Understanding Argparse – argument_parser.py
Argparse is a module in the standard library and will be used throughout this book as a means of obtaining user input. Argparse can help develop more complicated command-line interfaces. By default, argparse creates a -h switch or a help switch to display help and usage information for the scripts. In this section, we will build a sample argparse implementation that has required, optional, and default arguments.
We import the argparse module, following our usual print_function and script description. We then specify our usual script header details as __author__, __date__, and __description__ as we will be using all three in our argparse implementation. On line 38, we then define an overly simple main() function to print the parsed argument information, as we don't have any plans for this script other than to show off some neat user argument handling. To accomplish that goal, we first need to initiate our ArgumentParser class instance, as shown on lines 43 through 48. Notice how we only implement this if the script is called from the command line with the conditional on line 42.

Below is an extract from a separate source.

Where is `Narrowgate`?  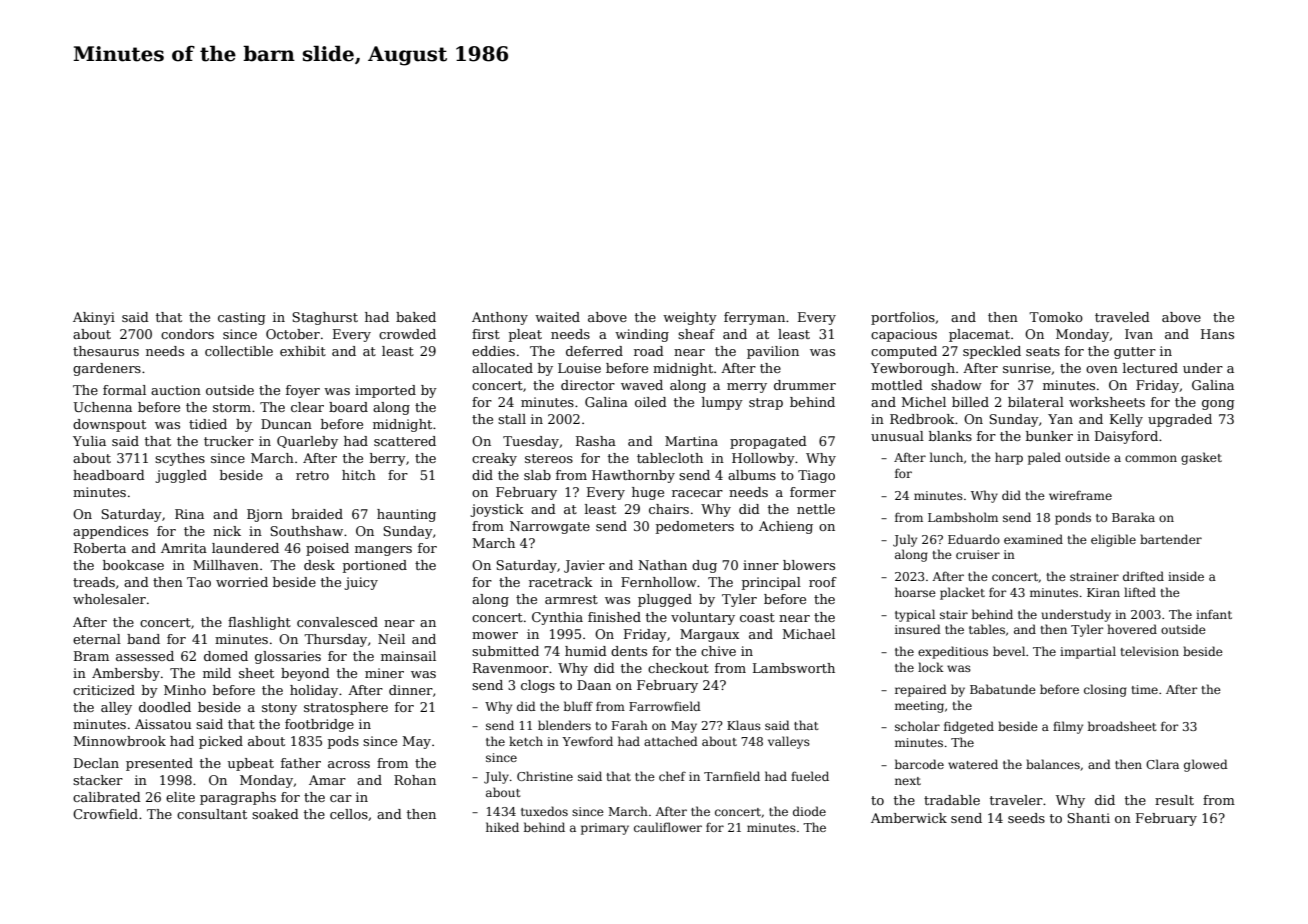 Narrowgate is located at coordinates (550, 527).
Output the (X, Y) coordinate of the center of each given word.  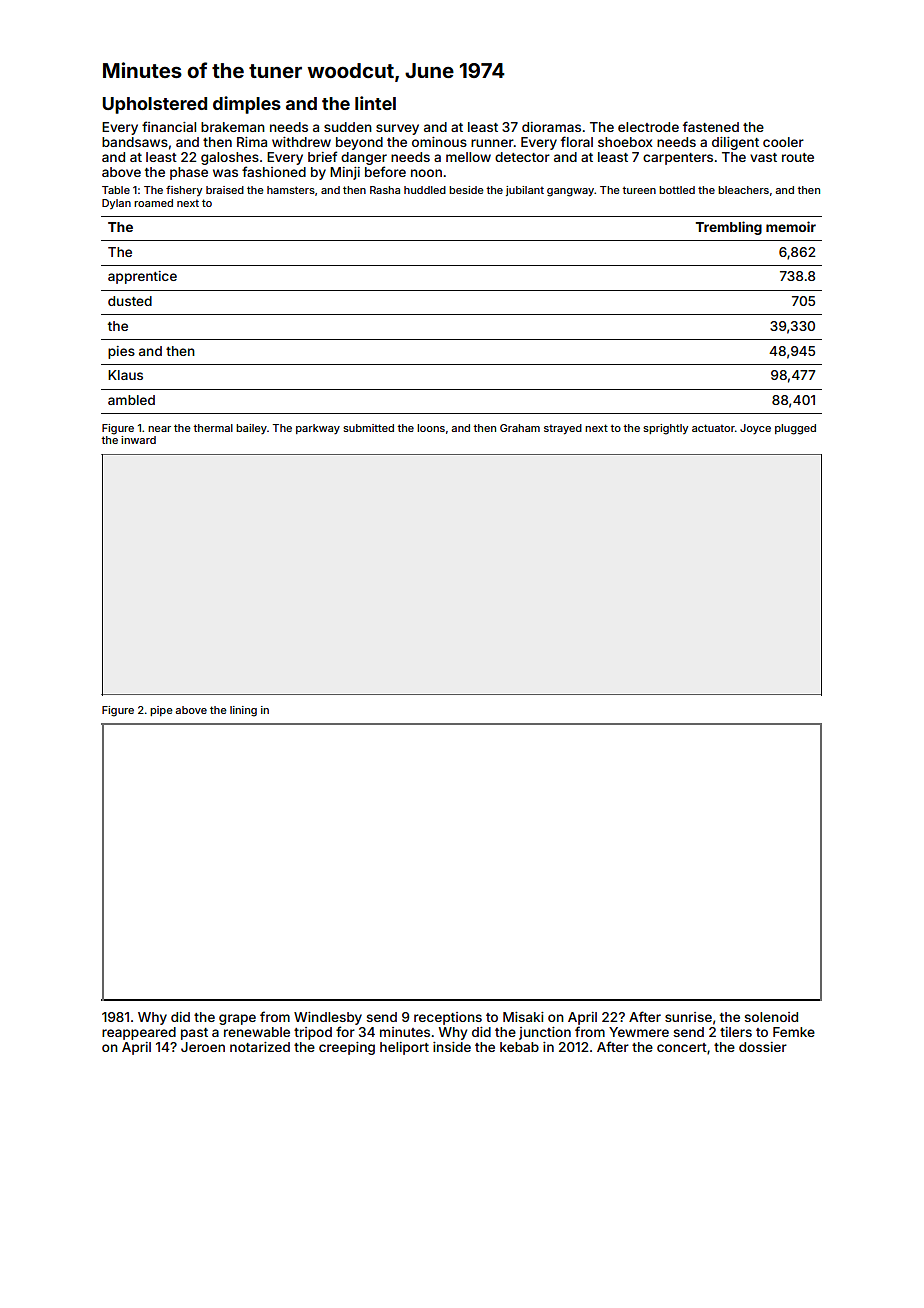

On line 43, we initialize ArgumentParser with three optional arguments. The first is the description of the script, which we will read in from the __description__ variable that was previously set. The second argument is the epilog or details provided at the end of the help section. This can be any arbitrary text, as can the description field, though we chose to use this to provide authorship and version information. For getting started, using date values as a version number is helpful for user reference and prevents complications with numbering schemes. The last optional argument is a formatter specification, instructing our argument parser to display any default values set by the script so that the user can know whether options will be set if they do not modify them through an argument. It is highly recommended to include this as a force of habit:
001 """Sample argparse example."""
002 from __future__ import print_function
003 import argparse
...
033 __authors__ = ["Chapin Bryce", "Preston Miller"]
034 __date__ = 20181027
035 __description__ = "Argparse command-line parser sample"
036
037
038 def main(args):
039 print(args)
040
041
042 if __name__ == '__main__':
043 parser = argparse.ArgumentParser(
044 description=__description__,
045 epilog='Built by {}. Version {}'.format(
046 ", ".join(__authors__), __date__),
047 formatter_class=argparse.ArgumentDefaultsHelpFormatter
048 )
We can now leverage our newly instantiated parser object to add an argument specification. To start, let's discuss some healthy practices for required and optional arguments. Argparse, by default, uses the presence of one or two dashes prior to an argument name to note whether the argument should be considered optional or not. If the argument specification has a leading dash, it will be considered both optional and non-positional; the inverse, a lack of a leading dash, will instruct argparse to interpret an argument as required and positional.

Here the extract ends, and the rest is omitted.